What does attention actually do, token by token, layer by layer? Not the textbook answer — the actual numbers, on a real prompt, with a real model.

I built a forward-pass tracer into rocmforge that captures every attention edge as inference runs, then renders it as a graph. This post shows what came out.


What the tracer captures

Every transformer forward pass is a flow: embeddings at the bottom, logits at the top, attention routing information between positions at each layer.

The tracer records this as a JSONL stream:

  • node records: one per component (input_embedding, query, key, value, attention_output, mlp_hidden, logits, confidence) per layer per sequence position
  • edge records: attention edges with src_position, dst_position, weight — the raw softmax output, summed across heads
  • meta record: predicted token, confidence, and expected attention positions for the prompt

Weights are summed across all 25 layers and all heads. This gives total attention mass per (src, dst) pair across the full forward pass.


Correct prediction: Paris → city

Prompt: “The capital of France is Paris. Paris is a…”

Predicted token: city (confidence 0.773)

Expected positions: {0, 4, 5} — BOS token, “Paris”, “is”

Correct prediction x-ray

Left: attention flow graph, positions 0–8, components stacked bottom to top. Right: what the last position (pos 8) attends to, colored by expected (green) vs unexpected (orange/red).

The convergence bar is what matters. Position 8 (prediction position) attends to:

Position Token Weight Status
0 BOS 166 expected
4 “Paris” 31 expected
2 “capital” ~8 unexpected
5 “is” ~6 expected

Strong BOS sink. Dominant expected positions. Four unexpected positions with low mass. Model routes to the right context.


Wrong prediction: Myanmar → Yangon

Prompt: “The capital of Myanmar is”

Predicted token: Yang (→ Yangon, confidence 0.9999)

Correct answer: Naypyidaw (Myanmar moved its capital in 2006)

Expected positions: {0, 1, 3, 4} — BOS, “The”, “capital”, “of”

Wrong prediction x-ray

Same layout. Position 13 (prediction) attends to 14 positions. Many are unexpected.

Position Weight Status
0 (BOS) 173 expected
13 (self) 30 unexpected
12 22 unexpected
6 (“Myanmar”) 22 unexpected
9 14 unexpected
7 13 unexpected
4 10 expected
5 7 unexpected
3 7 expected
11 5 unexpected
8 5 unexpected
10 2 unexpected
1 2 expected

What the comparison shows

Metric Correct Wrong
BOS sink (pos 0) 166 173
Active positions 9 14
Unexpected positions > 0.1 4 10
Confidence 0.773 0.9999

The BOS sink does not move. It gets slightly stronger in the wrong prediction. That rules out sink displacement as the failure cause.

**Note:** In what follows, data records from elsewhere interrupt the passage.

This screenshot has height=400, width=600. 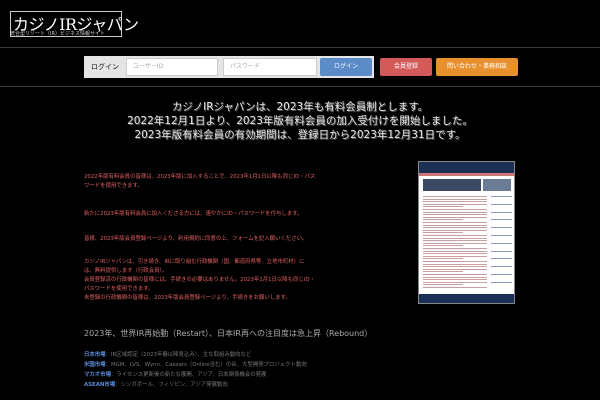 I want to click on logo-subtitle: 統合型リゾート（IR）ビジネス情報サイト, so click(x=58, y=34).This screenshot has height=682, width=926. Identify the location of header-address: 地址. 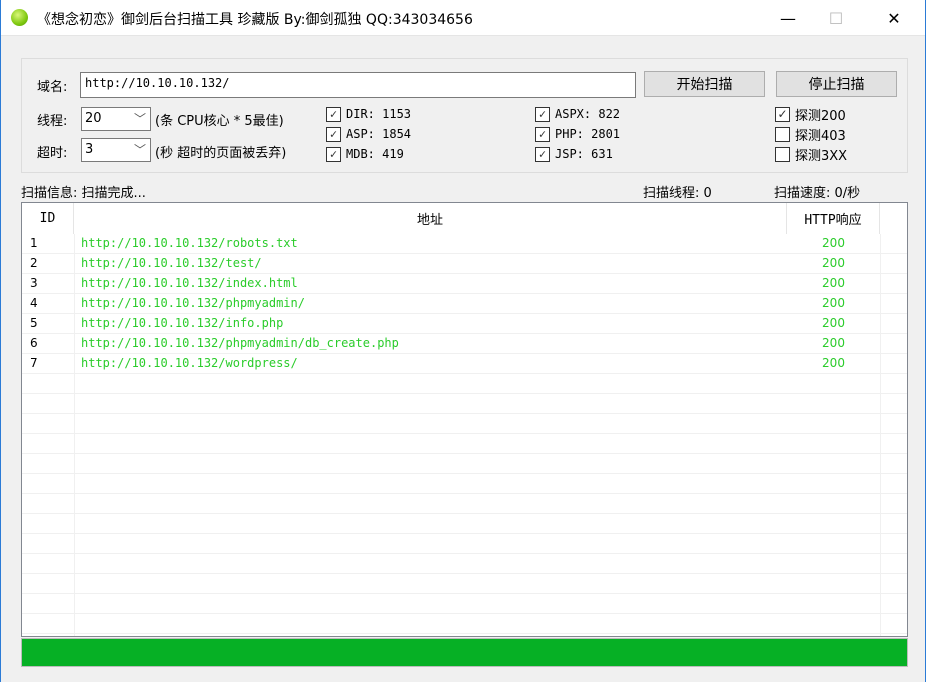
(430, 218).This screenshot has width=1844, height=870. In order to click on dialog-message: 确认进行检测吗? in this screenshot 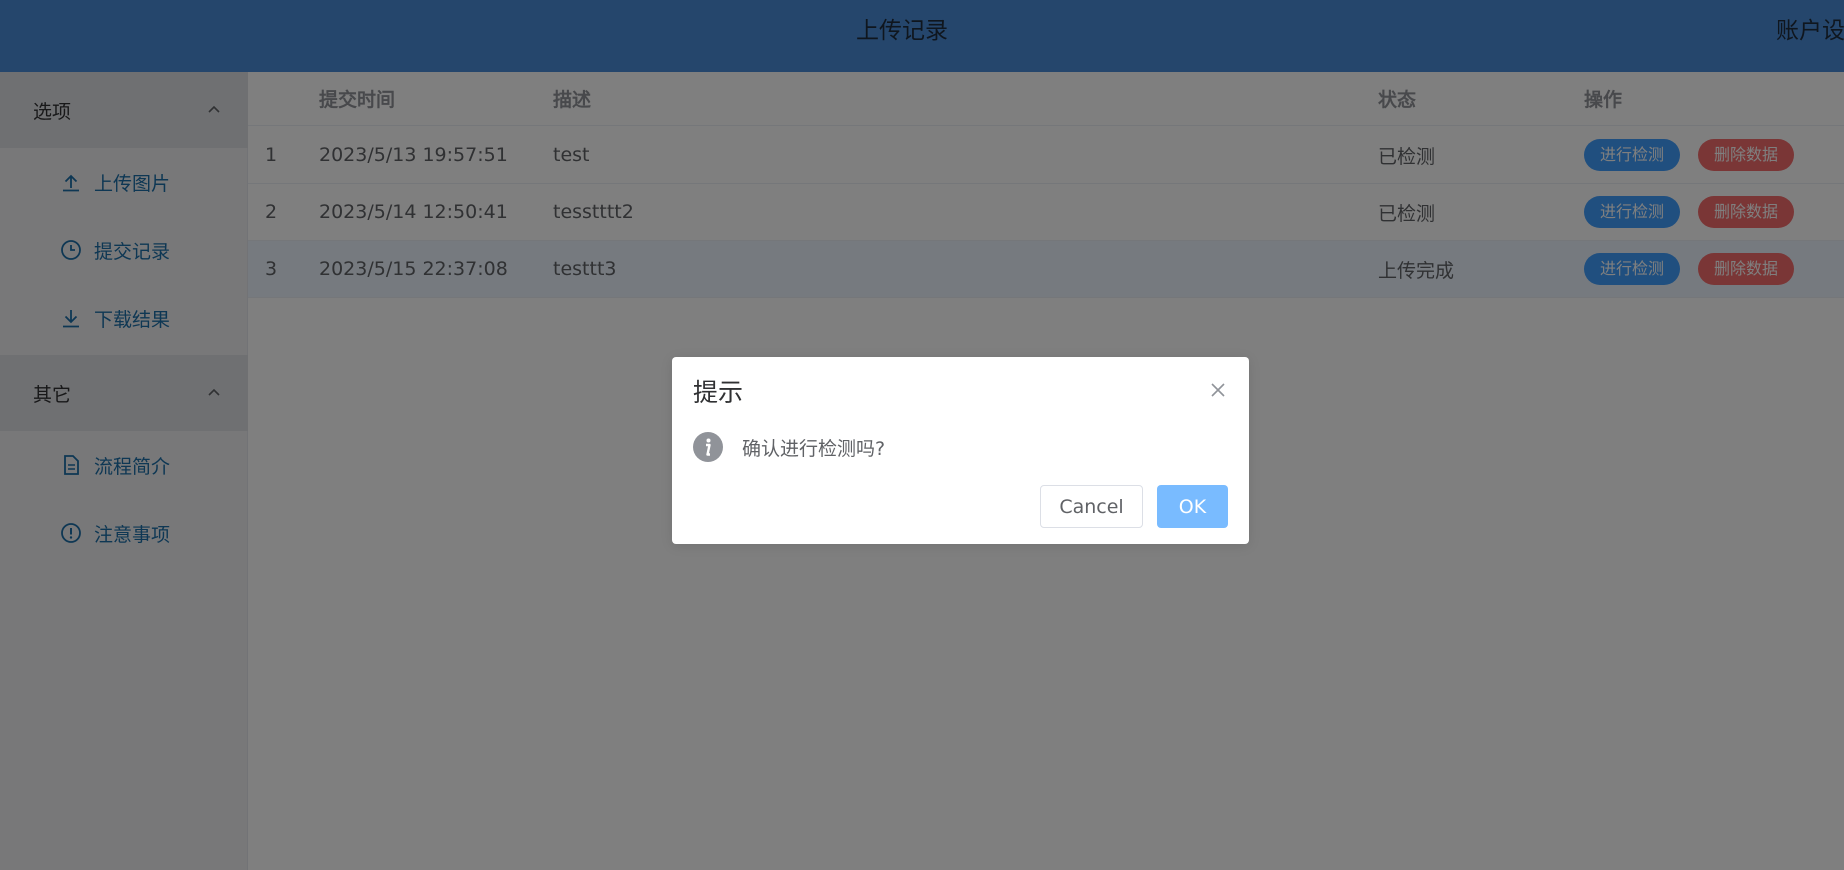, I will do `click(814, 448)`.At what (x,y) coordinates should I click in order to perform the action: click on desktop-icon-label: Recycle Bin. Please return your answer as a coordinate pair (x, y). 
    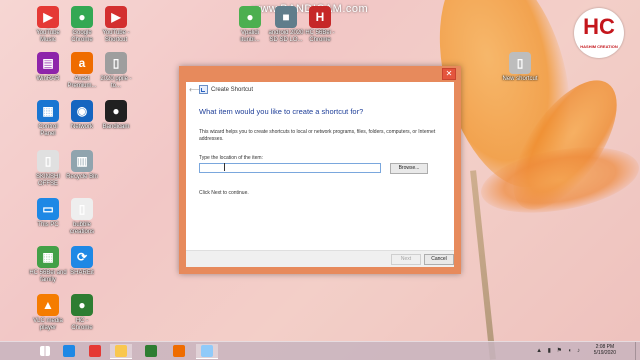
    Looking at the image, I should click on (82, 177).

What changes: unexpected positions dominate. The model’s final token pulls mass from positions that activate the Myanmar→Yangon co-occurrence — Yangon was the capital until 2006 and appears far more frequently in training data than Naypyidaw. The model commits to this with 0.9999 confidence, not because the readout layer fails, but because attention routed to the wrong context.

Failure modes observed: higher attention entropy (#3) and unexpected-position mass dominance (#4). The readout layer (logit projection) works correctly on whatever context attention delivered — the error is upstream.


Where this runs

The tracer is in rocmforge, emitting JSONL from the CPU inference hotpath. It runs on any GGUF model loadable by the existing CPU engine. The visualization is a Python script (plot_forward_graph.py) in geographdb-core.

Invocation:

cargo run --example infer -- \
  --model models/qwen2.5-0.5b-instruct-q8_0.gguf \
  --prompt "The capital of Myanmar is" \
  --forward-graph-trace /tmp/trace.jsonl \
  --expected-attention '{"13": [0,1,3,4]}'

python examples/plot_forward_graph.py /tmp/trace.jsonl

What comes next

Two traces is not a result. It is a signal worth testing.

The claim — that wrong predictions show higher attention entropy and more unexpected-position mass while BOS sink strength remains constant — needs a controlled study before it can be asserted. What I am planning:

  1. Run 20–50 correct/wrong prompt pairs on Qwen2.5-0.5B-Instruct, matched on approximate prompt length
  2. Compute Shannon entropy of the pred-position attention distribution for each trace
  3. Test whether entropy(wrong) > entropy(correct) holds across the dataset
  4. Separate routing failure (this post) from readout failure by checking whether wrong predictions with high confidence differ from wrong predictions with low confidence

If the entropy separation holds, it gives an interpretability signal derivable from a single forward pass, without any fine-tuning or probing classifier. That is what makes it worth checking.

GPU path via rocmforge ROCm kernels is deferred pending flash-attention changes. CPU path works now.